You can see the hallmarks of a director, as she cajoles her guests into telling stories and performing. The fact that she’s controlling has become something of a running joke. During a media tour the day before Spirited opens she’s still giving the curators instructions on lighting and hangings. When Wright delivered his first question at the public talk, Moffatt replied, “No, no, no. The question was supposed to be how does Art Calls sit within Spirited, the show, here at GOMA?” “Let’s do that then,” he laughs.
She says she wanted people around her, old friends and new. “It’s Tracey Moffatt, and her work, with the others,” she says. “It’s me, it’s Tracey Moffatt wanting the company.” Throughout Spirited, other artists’ work, selected by Moffatt from GOMA’s permanent collection, is shown in dialogue with hers.
Whenever she doesn’t want to answer one of my questions she segues into talking about the work of others: the great minimalists, Agnes Martin and Bridget Riley; her beloved Southern writers, Carson McCullers, Truman Capote and Katherine Anne Porter; accounts of colonial history.
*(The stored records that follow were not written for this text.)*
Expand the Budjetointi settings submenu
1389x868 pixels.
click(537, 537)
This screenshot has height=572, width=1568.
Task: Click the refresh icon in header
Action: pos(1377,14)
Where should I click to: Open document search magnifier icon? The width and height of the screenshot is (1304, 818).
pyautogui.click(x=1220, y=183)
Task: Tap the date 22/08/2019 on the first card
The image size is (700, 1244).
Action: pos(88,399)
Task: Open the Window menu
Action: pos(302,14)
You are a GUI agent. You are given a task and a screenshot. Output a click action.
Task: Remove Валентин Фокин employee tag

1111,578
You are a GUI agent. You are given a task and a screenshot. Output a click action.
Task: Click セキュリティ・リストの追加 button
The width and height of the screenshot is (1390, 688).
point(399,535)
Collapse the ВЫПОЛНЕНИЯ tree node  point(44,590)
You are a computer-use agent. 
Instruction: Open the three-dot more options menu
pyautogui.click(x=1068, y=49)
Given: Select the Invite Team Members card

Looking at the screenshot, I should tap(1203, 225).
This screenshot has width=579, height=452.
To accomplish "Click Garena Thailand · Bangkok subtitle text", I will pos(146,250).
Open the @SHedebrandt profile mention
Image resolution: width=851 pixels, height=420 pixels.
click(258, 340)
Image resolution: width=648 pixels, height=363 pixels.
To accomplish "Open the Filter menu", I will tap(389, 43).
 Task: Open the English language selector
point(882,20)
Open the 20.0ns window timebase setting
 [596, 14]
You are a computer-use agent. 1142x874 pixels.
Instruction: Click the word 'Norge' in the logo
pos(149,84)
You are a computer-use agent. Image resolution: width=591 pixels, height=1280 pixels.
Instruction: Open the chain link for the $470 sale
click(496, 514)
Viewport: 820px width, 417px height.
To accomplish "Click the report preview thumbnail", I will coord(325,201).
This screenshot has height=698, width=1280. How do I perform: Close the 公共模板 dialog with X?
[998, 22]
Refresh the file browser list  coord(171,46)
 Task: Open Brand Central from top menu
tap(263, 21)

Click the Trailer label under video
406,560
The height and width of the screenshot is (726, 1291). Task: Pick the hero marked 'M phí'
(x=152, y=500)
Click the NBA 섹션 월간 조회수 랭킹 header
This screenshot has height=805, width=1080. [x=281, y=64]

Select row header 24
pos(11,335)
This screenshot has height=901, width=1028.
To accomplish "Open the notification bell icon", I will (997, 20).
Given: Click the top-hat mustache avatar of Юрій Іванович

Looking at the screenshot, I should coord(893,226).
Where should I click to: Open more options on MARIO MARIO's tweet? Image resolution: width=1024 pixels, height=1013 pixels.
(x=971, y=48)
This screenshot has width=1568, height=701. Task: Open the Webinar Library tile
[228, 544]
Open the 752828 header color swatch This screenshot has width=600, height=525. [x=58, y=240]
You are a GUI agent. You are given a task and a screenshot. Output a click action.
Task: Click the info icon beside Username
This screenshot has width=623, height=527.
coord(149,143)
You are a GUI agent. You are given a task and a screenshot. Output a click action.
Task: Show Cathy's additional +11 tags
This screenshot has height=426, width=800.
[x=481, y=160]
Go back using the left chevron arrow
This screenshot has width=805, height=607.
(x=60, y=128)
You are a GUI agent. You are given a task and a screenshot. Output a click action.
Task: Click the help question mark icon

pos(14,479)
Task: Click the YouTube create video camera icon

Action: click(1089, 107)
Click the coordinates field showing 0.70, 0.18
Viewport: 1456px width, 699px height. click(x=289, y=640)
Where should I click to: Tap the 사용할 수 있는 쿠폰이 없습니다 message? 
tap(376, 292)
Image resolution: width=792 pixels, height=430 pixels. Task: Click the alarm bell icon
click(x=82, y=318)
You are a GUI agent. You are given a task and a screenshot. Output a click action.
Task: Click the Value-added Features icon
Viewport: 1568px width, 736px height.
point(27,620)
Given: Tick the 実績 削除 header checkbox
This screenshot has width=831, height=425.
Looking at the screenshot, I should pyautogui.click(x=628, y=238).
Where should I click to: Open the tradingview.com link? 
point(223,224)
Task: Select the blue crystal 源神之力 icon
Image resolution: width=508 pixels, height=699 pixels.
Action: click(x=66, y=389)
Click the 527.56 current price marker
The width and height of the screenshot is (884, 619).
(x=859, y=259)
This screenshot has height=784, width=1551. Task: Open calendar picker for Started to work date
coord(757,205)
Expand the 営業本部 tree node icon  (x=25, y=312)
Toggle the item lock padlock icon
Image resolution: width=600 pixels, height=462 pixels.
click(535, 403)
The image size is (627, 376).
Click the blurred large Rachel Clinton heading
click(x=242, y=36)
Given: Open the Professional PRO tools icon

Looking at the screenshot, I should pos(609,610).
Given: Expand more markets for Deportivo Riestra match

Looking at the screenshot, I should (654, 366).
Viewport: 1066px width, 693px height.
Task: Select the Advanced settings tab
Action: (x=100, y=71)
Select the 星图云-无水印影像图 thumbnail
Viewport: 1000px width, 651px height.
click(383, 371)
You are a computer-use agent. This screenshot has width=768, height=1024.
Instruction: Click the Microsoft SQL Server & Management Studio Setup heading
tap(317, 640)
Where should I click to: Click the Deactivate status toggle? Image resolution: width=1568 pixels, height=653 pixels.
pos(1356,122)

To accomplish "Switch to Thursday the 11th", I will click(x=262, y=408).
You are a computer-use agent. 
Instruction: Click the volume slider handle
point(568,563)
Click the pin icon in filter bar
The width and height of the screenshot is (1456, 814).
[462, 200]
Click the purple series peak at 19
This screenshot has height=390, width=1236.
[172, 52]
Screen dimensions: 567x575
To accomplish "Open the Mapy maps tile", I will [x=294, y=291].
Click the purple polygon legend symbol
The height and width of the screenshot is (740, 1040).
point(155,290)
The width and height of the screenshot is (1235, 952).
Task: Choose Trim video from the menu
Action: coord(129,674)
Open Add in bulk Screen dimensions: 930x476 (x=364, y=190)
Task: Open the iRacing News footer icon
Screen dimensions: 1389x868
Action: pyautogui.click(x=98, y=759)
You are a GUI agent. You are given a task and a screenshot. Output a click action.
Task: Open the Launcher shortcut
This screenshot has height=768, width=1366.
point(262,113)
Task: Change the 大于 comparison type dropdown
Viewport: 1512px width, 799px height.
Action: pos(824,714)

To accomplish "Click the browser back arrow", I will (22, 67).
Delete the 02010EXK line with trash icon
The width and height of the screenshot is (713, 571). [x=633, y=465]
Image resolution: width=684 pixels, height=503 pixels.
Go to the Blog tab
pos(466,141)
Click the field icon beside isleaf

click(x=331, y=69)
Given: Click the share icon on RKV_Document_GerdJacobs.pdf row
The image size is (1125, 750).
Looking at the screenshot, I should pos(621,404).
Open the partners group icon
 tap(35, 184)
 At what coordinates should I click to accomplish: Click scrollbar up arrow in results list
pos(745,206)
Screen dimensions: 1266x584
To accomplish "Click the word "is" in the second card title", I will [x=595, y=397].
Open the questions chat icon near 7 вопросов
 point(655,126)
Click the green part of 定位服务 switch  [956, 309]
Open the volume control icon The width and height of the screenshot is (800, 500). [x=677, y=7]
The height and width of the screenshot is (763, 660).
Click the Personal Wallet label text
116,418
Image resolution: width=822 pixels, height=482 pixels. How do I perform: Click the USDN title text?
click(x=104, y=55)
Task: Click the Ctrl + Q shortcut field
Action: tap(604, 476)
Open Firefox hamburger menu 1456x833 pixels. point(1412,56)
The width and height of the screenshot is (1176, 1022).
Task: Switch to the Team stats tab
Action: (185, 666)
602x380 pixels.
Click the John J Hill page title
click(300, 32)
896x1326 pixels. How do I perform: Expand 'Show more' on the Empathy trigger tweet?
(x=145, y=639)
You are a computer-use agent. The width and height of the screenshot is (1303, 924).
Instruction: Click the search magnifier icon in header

Before she goes to sleep at night she likes to read about shipwrecks, to unwind.
Just as she doesn’t like talking about her art, she says she finds it painful to even look at it in the gallery. “It’s a sort of, this is a little bit extreme, but it’s like almost a … a self-hate. Not a hate, but that I’ve exposed something and I’m a little ashamed of it. A little … It’s an old idea. It was in my head two years ago and now it’s on the wall and I’m done with it and the next thing is now going on inside. That’s what’s got to come out.”
I ask her about unrealised ambitions, and she says she doesn’t really have any. For Moffatt, success is being able to keep making art. She tells me why she finds tales of shipwrecks so comforting. “I like the survival stories. And that’s what it’s like being an artist, it’s surviving and it’s your next body of work. You’re all alone and nobody’s coming to save you.”